Implementing HyperLogLog in Redshift and Tableau

My Take

In an ideal world, data is stored and queried against in as raw a form as possible. Materialization should be kept to a minimum, because layers upon layers of logic make it increasingly likely for one or more assumptions to be broken. However – limiting materialization is not always an option if the scale of the data is larger than can be reliably queried in a timely fashion. In this piece from Instacart, they detail their implementation of a probabilistic counting algorithm within Redshift and Tableau, which has saved them the need to materialize aggregations. This is very interesting to me because quite often, we count things to get a sense of magnitude, and in those cases it is not actually necessary to have a 100% accurate count – instead, by taking this approach we accept some margin of error for computational tractability.

Their Take

We implemented HyperLogLog, a probabilistic counting algorithm, to create data extracts in Tableau.

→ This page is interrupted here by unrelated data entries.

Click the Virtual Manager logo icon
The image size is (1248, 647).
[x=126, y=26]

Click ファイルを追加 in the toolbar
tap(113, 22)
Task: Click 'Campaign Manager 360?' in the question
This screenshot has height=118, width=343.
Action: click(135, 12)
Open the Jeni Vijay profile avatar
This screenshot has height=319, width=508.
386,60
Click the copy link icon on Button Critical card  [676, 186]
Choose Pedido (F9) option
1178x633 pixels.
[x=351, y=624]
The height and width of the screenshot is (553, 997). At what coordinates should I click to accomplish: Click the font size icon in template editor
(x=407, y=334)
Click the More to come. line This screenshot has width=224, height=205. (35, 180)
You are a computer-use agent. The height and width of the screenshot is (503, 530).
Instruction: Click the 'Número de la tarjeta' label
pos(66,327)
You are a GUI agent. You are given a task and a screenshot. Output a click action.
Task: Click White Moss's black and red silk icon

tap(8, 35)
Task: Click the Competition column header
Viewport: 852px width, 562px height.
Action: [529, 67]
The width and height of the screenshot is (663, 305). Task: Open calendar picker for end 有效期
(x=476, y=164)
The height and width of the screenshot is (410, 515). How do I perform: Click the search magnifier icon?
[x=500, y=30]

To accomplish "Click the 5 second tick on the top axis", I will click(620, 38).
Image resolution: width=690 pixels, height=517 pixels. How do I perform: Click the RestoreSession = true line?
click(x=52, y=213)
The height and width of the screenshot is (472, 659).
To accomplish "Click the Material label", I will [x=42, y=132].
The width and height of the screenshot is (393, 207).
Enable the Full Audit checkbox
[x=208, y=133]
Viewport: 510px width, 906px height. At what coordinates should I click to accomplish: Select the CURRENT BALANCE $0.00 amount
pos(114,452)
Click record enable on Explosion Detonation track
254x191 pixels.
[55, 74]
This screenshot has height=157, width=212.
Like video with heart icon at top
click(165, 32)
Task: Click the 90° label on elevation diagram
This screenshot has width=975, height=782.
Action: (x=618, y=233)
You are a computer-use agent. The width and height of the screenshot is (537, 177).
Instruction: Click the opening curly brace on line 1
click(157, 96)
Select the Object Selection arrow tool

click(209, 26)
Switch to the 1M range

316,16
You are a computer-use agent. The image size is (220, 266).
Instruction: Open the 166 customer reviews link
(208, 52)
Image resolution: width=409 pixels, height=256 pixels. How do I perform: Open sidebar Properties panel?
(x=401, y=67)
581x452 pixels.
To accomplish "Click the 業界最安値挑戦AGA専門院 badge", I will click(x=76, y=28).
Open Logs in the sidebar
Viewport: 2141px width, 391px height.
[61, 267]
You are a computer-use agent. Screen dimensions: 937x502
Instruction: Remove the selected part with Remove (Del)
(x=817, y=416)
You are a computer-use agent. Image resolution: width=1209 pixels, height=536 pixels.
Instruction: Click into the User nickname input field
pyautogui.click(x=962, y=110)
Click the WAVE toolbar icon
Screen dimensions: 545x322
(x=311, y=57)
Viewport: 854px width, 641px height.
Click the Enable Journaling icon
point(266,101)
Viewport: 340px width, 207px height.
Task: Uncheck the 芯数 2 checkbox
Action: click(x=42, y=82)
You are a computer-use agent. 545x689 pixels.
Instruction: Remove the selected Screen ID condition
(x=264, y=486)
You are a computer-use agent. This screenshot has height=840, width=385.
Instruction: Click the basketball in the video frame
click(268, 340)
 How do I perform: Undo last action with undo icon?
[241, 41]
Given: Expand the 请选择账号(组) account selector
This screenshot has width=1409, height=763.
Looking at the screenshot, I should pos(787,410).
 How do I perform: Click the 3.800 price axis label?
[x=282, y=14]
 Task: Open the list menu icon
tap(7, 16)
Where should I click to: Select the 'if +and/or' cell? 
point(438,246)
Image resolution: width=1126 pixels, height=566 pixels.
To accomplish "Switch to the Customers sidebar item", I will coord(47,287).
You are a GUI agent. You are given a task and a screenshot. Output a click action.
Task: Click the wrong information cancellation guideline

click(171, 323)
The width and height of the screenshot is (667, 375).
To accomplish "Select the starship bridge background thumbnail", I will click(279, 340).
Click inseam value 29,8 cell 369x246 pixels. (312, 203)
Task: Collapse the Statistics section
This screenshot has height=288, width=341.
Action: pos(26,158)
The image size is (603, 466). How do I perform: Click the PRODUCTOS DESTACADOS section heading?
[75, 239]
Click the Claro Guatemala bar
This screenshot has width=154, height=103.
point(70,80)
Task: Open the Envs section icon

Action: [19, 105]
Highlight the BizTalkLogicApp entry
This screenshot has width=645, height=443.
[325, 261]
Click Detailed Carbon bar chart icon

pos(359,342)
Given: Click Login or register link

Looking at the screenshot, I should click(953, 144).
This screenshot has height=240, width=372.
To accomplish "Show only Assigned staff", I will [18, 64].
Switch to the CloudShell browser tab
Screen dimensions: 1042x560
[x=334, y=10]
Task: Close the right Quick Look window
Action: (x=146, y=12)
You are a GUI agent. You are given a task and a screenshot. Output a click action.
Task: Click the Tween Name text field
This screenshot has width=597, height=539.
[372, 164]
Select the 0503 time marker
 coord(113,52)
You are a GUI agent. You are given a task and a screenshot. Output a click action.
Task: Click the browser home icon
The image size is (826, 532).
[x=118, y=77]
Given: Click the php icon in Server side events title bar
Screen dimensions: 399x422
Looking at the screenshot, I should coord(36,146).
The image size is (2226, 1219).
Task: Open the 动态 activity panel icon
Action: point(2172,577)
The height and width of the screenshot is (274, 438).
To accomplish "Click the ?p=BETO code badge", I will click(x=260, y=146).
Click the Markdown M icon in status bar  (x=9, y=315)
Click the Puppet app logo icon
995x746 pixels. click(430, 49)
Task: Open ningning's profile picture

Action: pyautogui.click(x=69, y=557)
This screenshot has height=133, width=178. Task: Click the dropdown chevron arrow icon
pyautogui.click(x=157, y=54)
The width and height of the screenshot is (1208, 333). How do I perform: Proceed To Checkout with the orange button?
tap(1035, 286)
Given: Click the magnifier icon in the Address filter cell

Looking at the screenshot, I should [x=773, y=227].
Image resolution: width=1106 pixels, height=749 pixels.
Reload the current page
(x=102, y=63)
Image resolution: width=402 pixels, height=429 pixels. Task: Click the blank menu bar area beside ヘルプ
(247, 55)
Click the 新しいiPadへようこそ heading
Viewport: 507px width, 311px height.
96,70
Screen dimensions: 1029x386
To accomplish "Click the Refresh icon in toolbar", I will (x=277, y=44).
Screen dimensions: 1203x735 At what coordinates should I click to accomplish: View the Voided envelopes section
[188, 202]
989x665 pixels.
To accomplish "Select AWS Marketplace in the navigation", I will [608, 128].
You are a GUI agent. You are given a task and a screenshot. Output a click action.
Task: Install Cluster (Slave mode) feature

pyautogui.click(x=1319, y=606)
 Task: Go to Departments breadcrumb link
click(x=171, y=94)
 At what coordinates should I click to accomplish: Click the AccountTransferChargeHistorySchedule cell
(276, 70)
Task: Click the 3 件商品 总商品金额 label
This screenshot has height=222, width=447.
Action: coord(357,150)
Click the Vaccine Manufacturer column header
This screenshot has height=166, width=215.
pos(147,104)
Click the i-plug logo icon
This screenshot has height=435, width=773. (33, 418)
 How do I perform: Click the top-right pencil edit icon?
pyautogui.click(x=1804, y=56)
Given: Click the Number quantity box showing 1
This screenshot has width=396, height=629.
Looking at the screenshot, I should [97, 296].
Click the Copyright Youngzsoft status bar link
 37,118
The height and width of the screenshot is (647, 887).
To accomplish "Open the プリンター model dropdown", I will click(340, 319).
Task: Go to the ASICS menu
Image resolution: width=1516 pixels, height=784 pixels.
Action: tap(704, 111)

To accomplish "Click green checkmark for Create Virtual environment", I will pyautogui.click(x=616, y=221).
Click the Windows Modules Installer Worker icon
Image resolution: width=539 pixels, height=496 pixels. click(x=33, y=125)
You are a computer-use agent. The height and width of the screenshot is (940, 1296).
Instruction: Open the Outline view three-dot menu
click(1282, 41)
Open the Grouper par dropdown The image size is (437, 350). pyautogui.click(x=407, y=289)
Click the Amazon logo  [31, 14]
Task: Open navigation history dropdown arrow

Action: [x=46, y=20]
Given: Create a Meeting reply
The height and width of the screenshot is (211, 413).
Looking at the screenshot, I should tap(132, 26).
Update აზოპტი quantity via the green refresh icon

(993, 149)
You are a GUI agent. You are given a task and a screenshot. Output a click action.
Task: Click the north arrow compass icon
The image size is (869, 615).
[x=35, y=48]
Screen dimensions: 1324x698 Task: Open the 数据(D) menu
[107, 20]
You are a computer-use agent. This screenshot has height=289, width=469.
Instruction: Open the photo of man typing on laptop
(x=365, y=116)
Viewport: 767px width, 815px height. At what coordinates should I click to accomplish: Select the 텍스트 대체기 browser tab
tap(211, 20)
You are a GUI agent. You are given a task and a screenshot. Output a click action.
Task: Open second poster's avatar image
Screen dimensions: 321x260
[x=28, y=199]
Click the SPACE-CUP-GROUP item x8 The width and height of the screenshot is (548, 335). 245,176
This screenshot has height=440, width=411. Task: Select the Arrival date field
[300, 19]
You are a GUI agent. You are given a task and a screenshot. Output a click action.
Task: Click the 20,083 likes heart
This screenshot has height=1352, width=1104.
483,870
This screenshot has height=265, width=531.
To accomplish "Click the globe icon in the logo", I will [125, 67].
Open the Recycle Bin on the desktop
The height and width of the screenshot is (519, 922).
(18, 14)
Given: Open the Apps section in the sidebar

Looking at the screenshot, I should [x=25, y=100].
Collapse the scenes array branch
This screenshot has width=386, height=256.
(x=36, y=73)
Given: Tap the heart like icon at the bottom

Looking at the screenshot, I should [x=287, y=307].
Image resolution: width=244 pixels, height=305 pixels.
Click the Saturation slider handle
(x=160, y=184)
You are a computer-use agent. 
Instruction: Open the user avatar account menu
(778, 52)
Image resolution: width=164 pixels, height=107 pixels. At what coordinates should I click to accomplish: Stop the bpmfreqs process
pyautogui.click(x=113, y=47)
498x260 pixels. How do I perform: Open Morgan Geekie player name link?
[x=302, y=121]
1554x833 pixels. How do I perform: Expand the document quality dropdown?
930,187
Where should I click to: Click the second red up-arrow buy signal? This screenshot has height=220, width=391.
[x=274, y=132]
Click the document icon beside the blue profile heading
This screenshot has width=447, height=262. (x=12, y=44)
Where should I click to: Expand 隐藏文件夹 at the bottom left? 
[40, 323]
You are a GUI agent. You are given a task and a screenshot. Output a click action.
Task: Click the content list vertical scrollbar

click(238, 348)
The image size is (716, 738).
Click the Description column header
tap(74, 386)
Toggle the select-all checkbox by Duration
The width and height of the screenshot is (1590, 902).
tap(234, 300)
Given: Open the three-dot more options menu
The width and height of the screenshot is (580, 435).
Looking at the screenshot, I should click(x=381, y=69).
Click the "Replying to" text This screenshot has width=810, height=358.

HyperLogLog is an algorithm that estimates the number of distinct elements in a data set with an accuracy of approximately 1.6% (using 4096 registers).  In HyperLogLog, elements of the the set are first hashed to ensure randomness, then converted into binary and added into a register. A register stores the most unlikely event observed in the set by observing the longest consecutive count of leading zeros. Based on the register’s maximum value, an approximate count of distinct elements can be calculated.